[Collected data entries]
>>>>>

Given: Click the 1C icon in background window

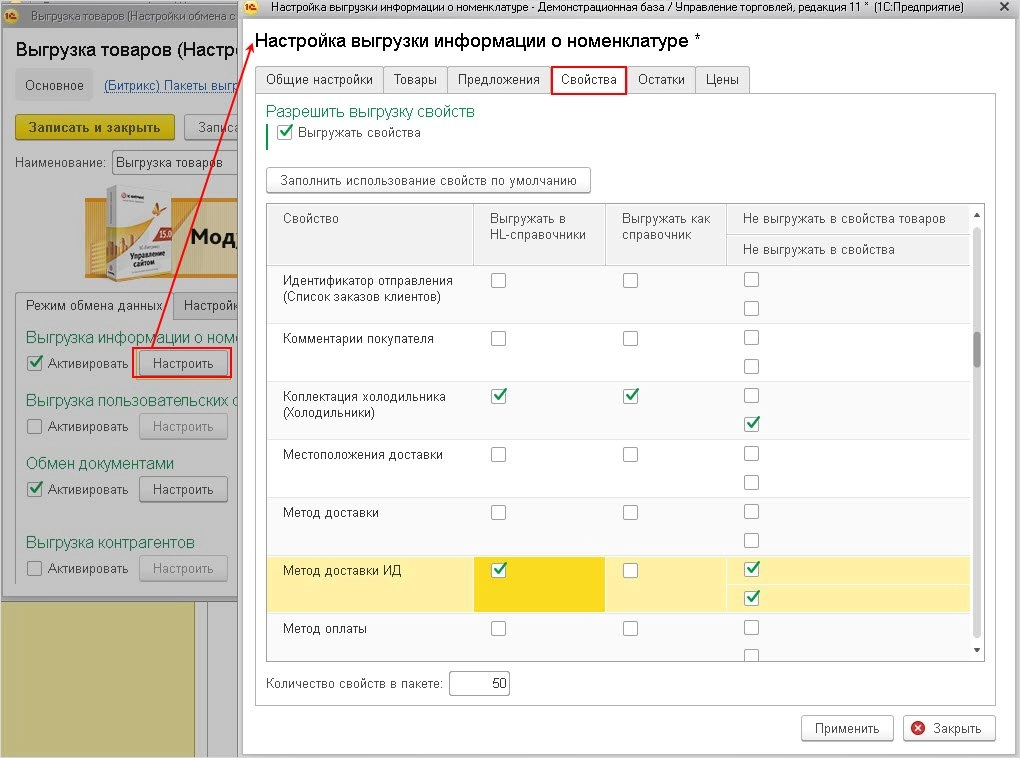Looking at the screenshot, I should (x=13, y=17).
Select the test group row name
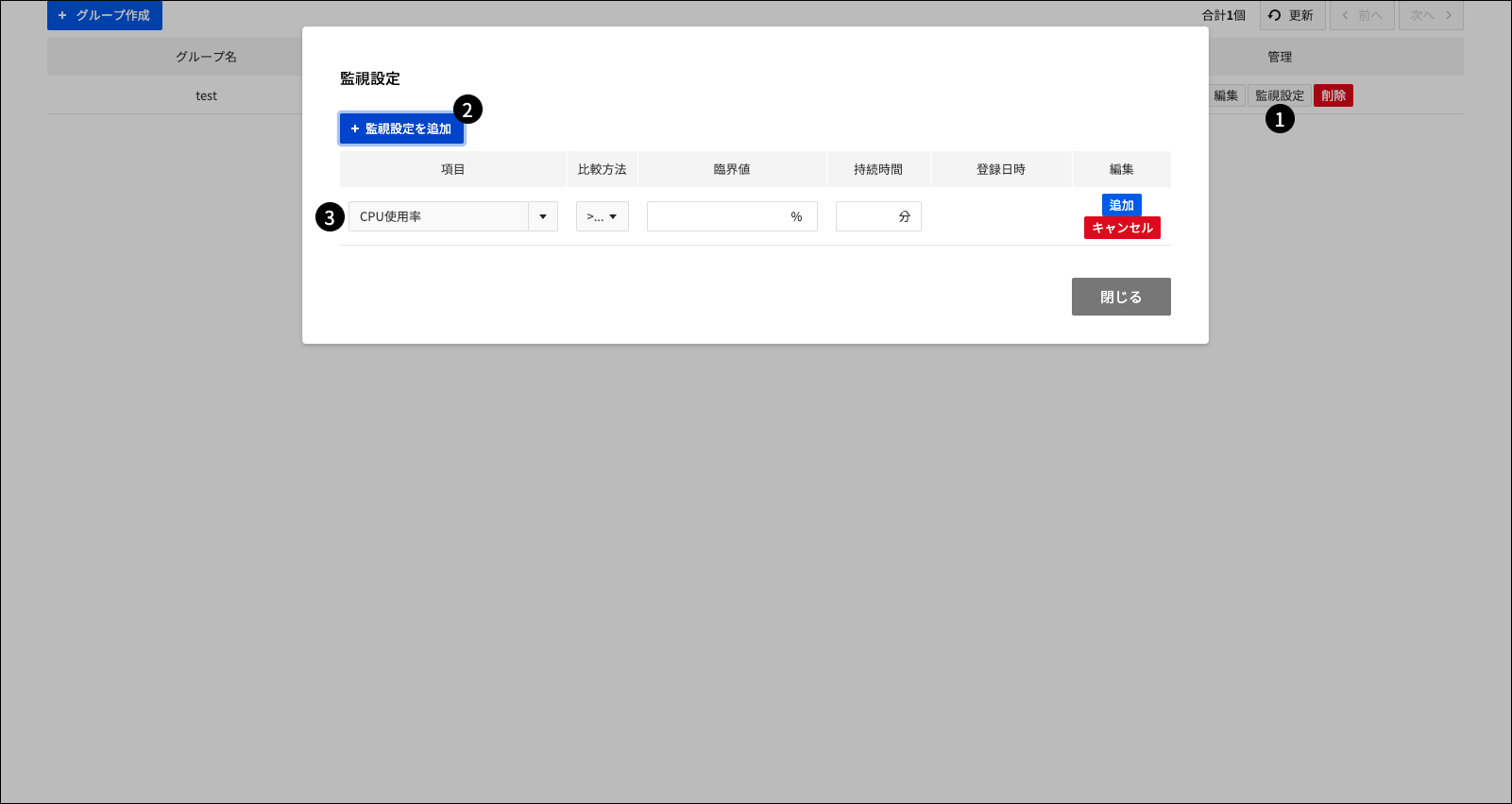Screen dimensions: 1512x804 (206, 95)
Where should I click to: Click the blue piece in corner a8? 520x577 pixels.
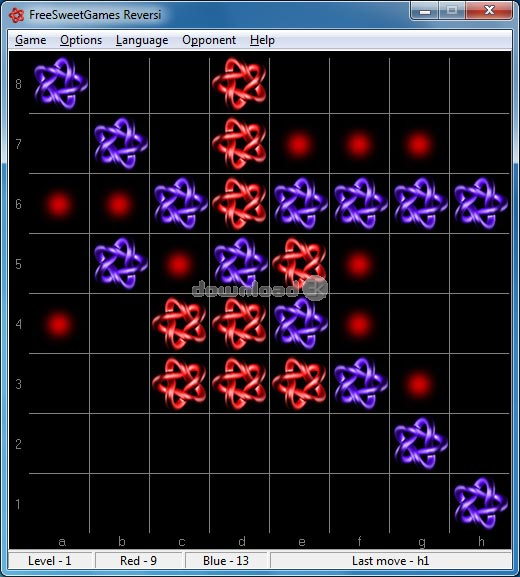(61, 84)
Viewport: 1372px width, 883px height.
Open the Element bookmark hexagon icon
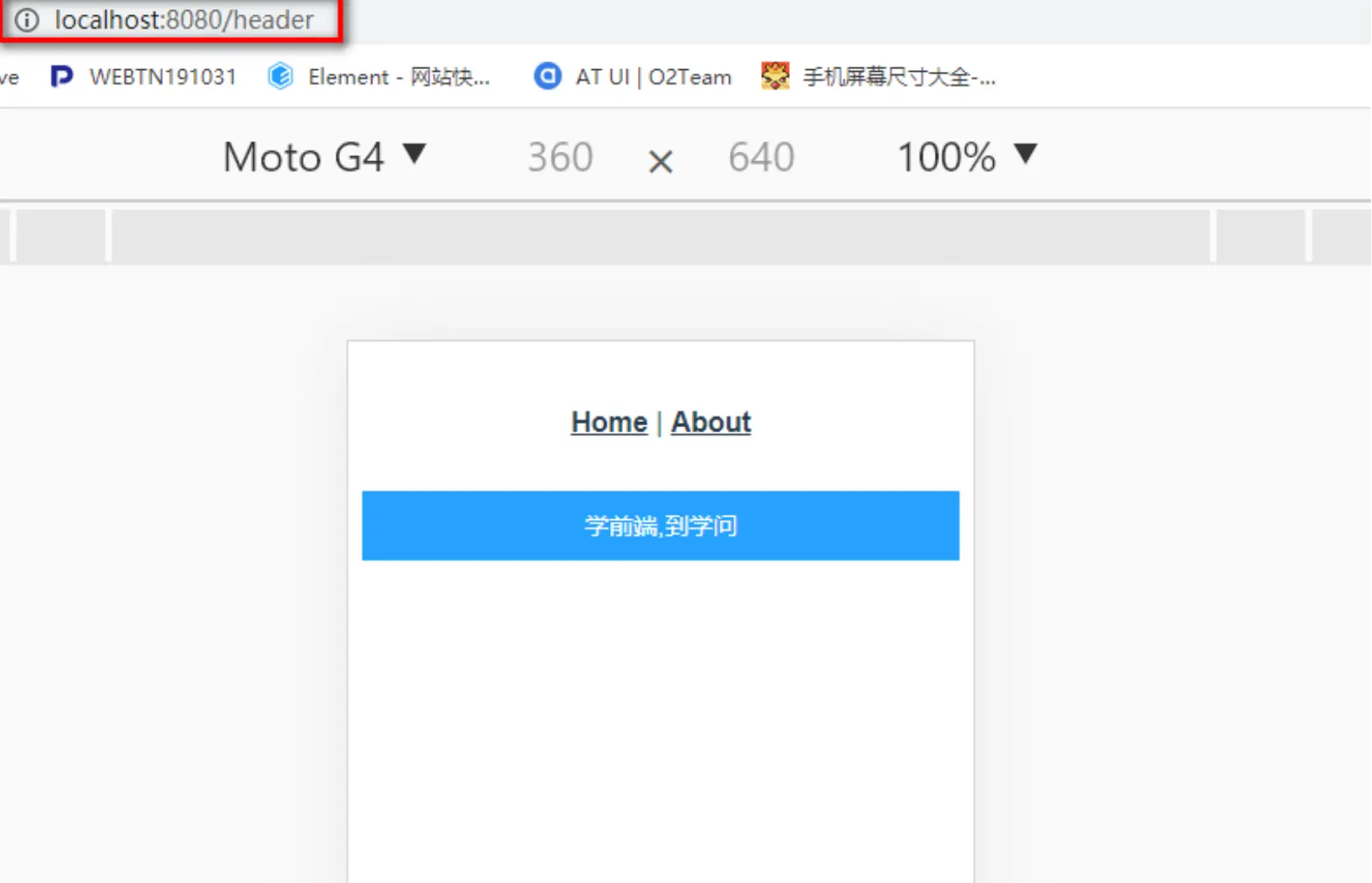tap(280, 77)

<<<<<

In repeating the entries, exclude the pictures and alter nothing else.

Given: Click the 1C icon in background window

Looking at the screenshot, I should (x=13, y=17).
Select the test group row name
Screen dimensions: 1512x804 (206, 95)
Where should I click to: Click the blue piece in corner a8? 520x577 pixels.
(61, 84)
Viewport: 1372px width, 883px height.
Open the Element bookmark hexagon icon
tap(280, 77)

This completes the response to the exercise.